For the first nine years or so on the corner of Lincoln and Main, I’d often say during messages, “Please don’t tell anyone that I’m your pastor because I don’t want anyone to think you got what you got from me.”

Part of it was only staff members Karen, Mona, Jeremy, and Murph were welcoming and nice to me when I landed; and part of it was Belvidere’s First Presbyterian Church had a reputation for being snobby, snotty, grudge-holding, and disrespectful to each other as well as clergy.

After some additions and subtractions – revival sometimes don’t mean bringing people in but getting the people out who don’t love Jesus and all of His children – I haven’t said that too much over the past five years.

Of course, every once in a while when the wolf is at the door…

Truth is at least 95% of the folks on the corner of Lincoln and Main have always been better than worse; pero just a few fleas can make a big dog itch and just a few irregulars, irascibles, and irreconcilables can taint a church’s reputation and, if not held accountable to confession and repentance as prerequisite to restoration, make things more miserable than merry.

Mark Twain’s conclusion about too many churches remains chastening: “The church is always trying to get other people to reform.  It might not be a bad idea to reform itself a little by way of example.”

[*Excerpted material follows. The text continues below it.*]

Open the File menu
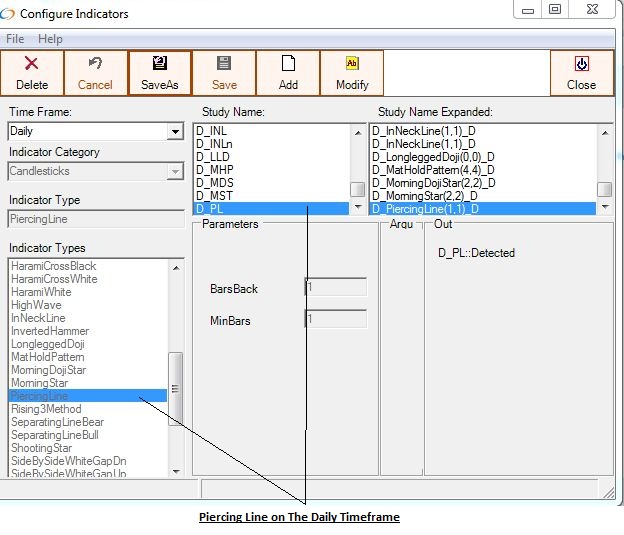624x535 pixels. point(15,39)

Pointedly, churches could – ah, let’s say should - be a lot more convincing to the unchurched who are like the churched who need Jesus to feel existentially loved and eternally secure.

Specifically, churches could be a lot more convincing if they were known exclusively for agape expressed through mercy, grace, forgiveness, and reconciliation.

Sadly, too many churches have really bad reputations; especially when it comes to the lack of forgiveness among its pulpiteers and pewsitters.

It seems too many churches talk a lot about it without knowing and making known what forgiveness means, how to do it, and why it’s so important to Jesus and people who say they love Jesus.

Forgiveness is really important to God.

Jesus taught us to pray, “Forgive us our sins as we forgive those who sin against us.”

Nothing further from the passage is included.